(Provided records):
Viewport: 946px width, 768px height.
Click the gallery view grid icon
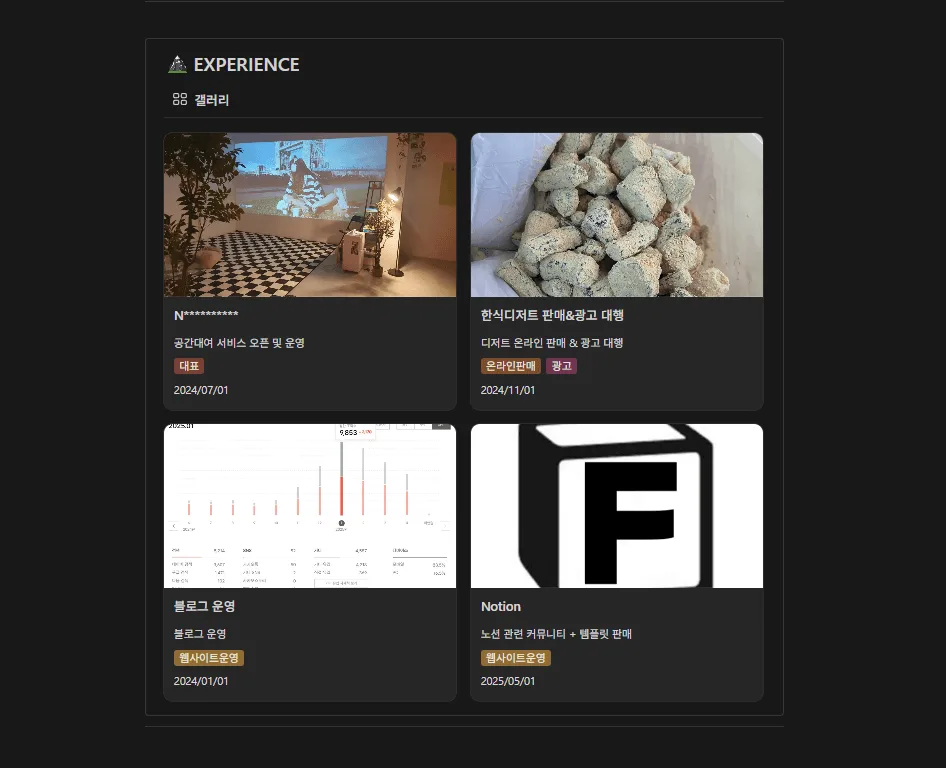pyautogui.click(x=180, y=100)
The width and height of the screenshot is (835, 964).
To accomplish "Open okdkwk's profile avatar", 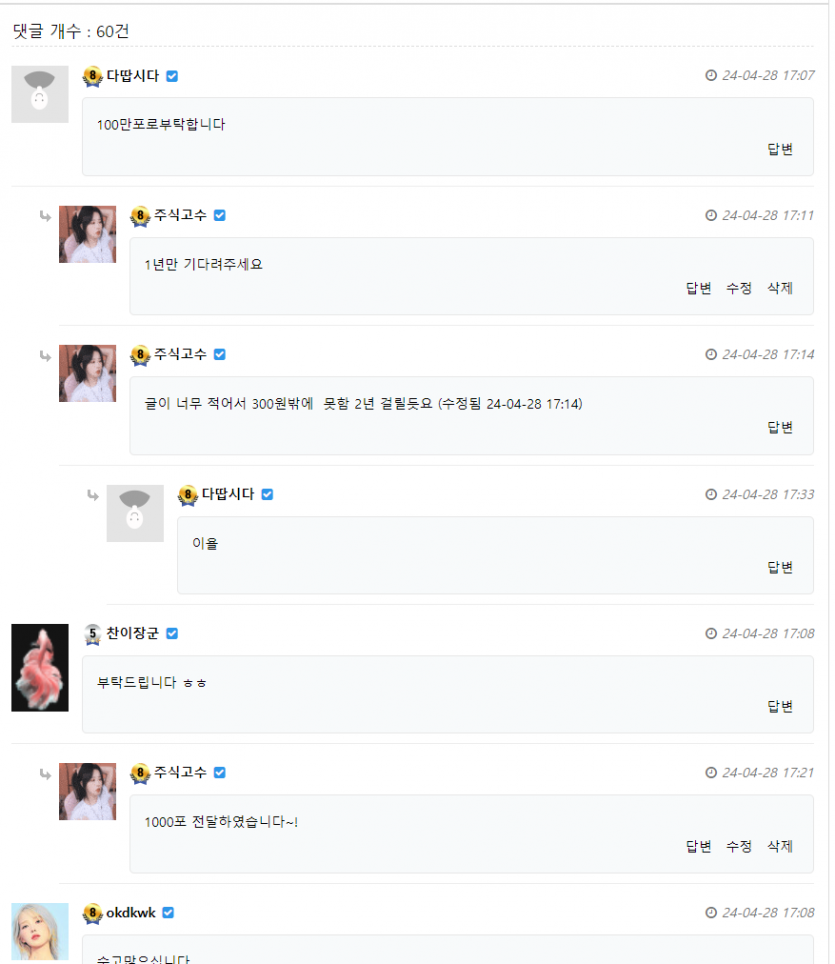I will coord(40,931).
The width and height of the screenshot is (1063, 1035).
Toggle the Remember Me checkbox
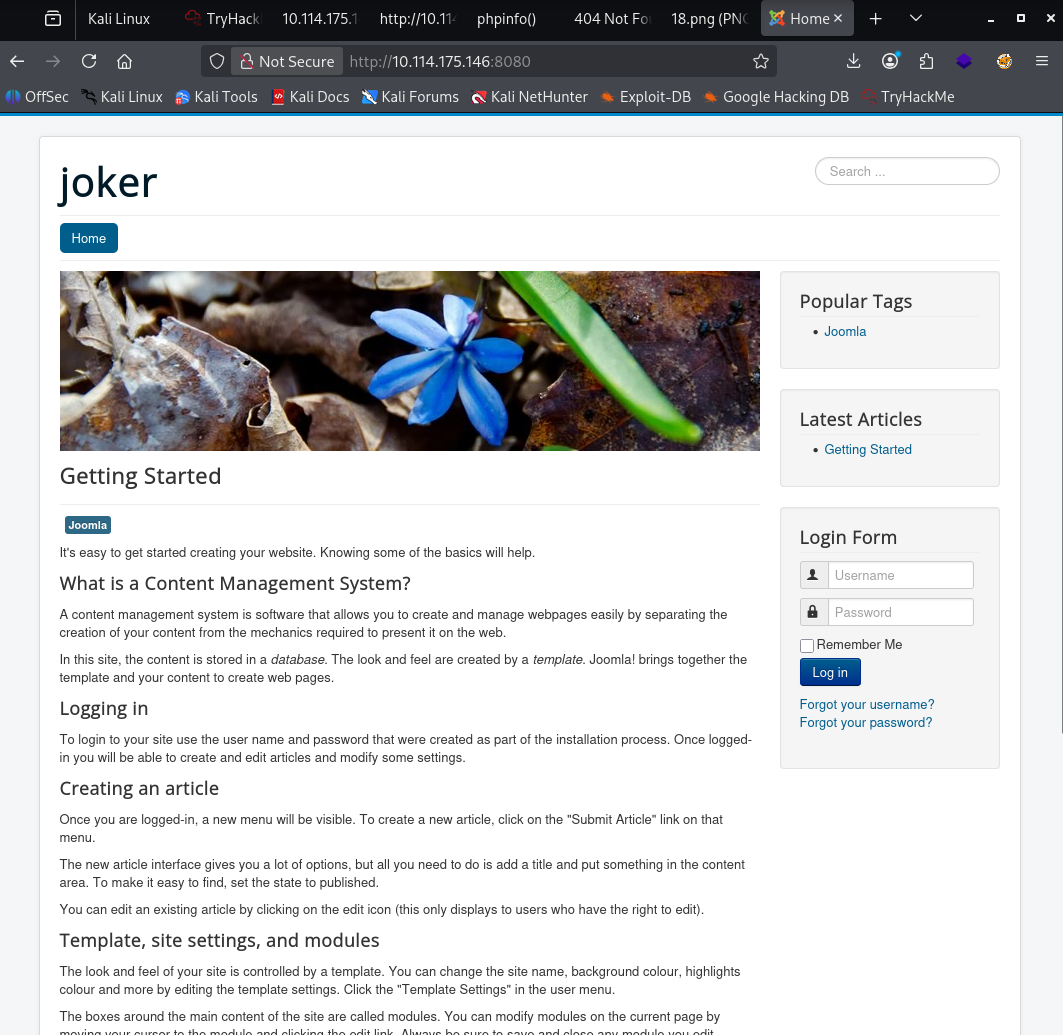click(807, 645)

==

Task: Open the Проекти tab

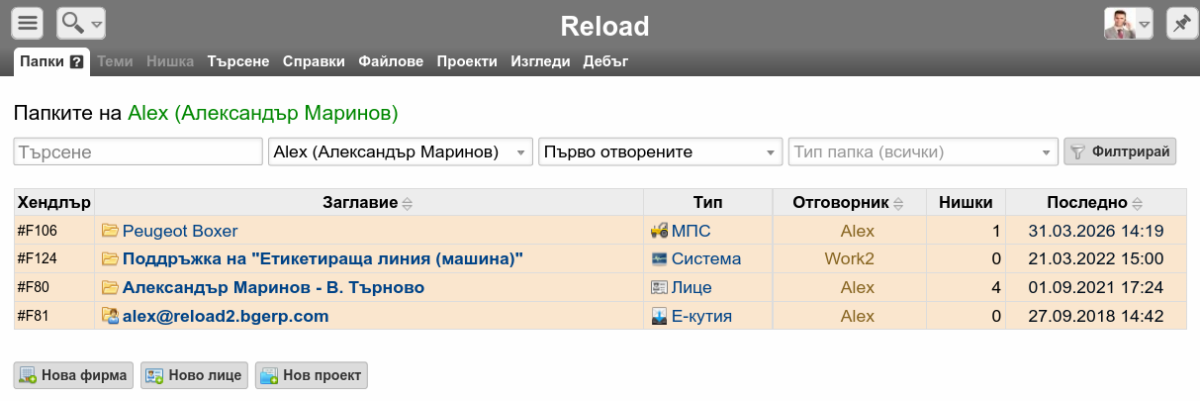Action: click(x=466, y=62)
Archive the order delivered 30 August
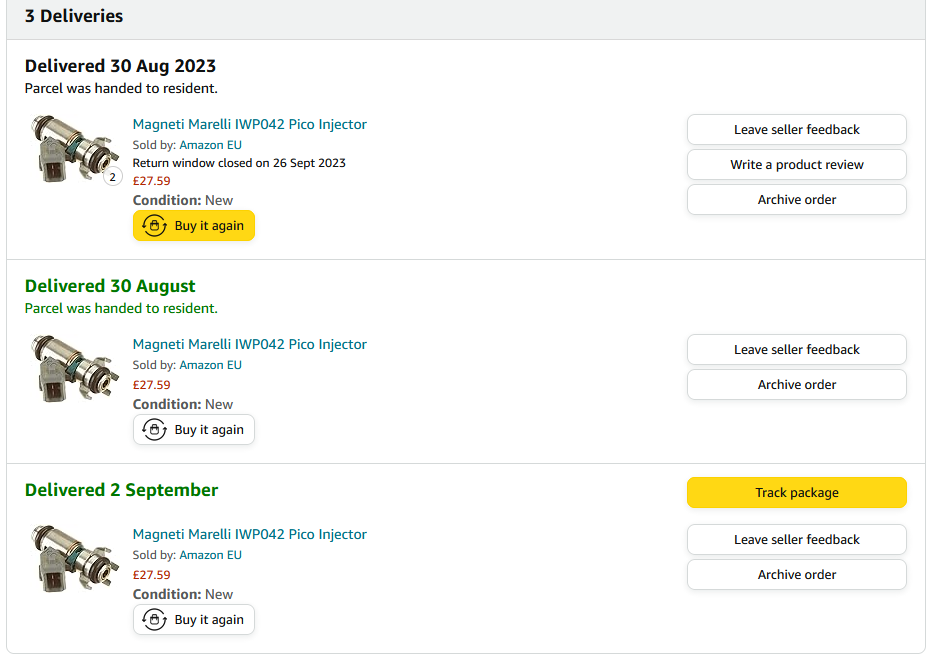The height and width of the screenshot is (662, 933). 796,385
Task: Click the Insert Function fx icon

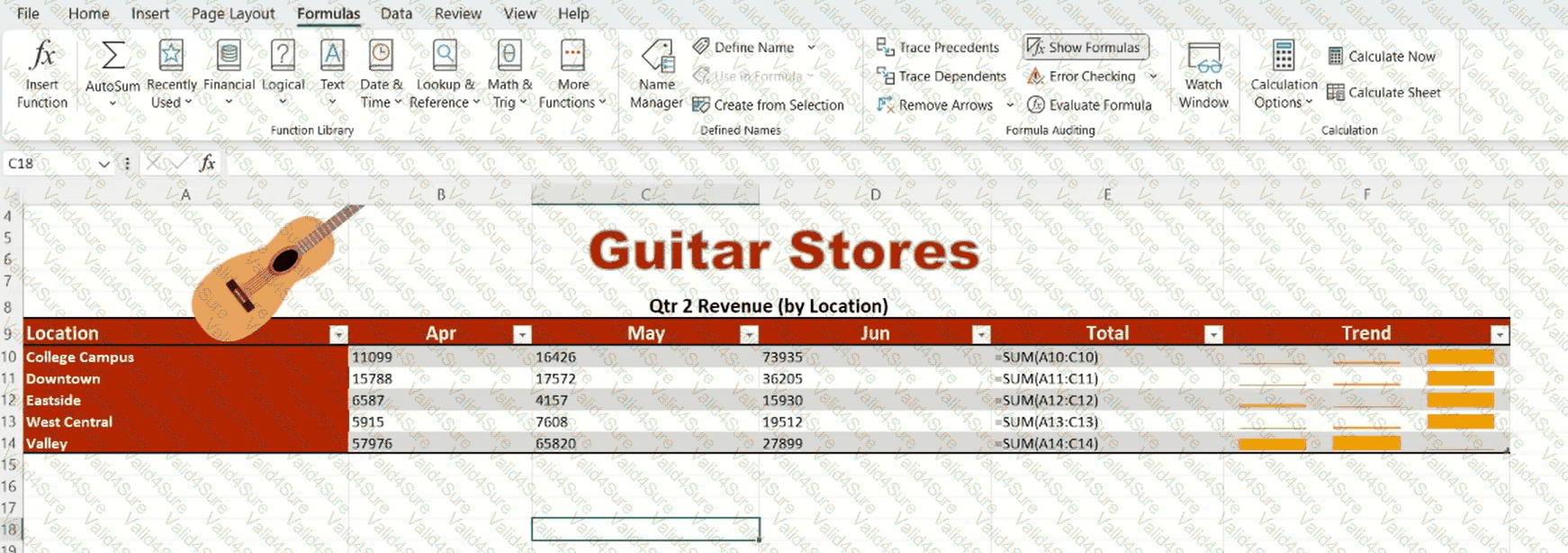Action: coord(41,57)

(Exercise):
Copy the listing lines starting at the one that contains "The width and height of the screenshot is (1063, 1035)." and ending at the one that contains "click(807, 645)", both included, leaving the pictures out.

(Solution):
The width and height of the screenshot is (1063, 1035).
Toggle the Remember Me checkbox
click(807, 645)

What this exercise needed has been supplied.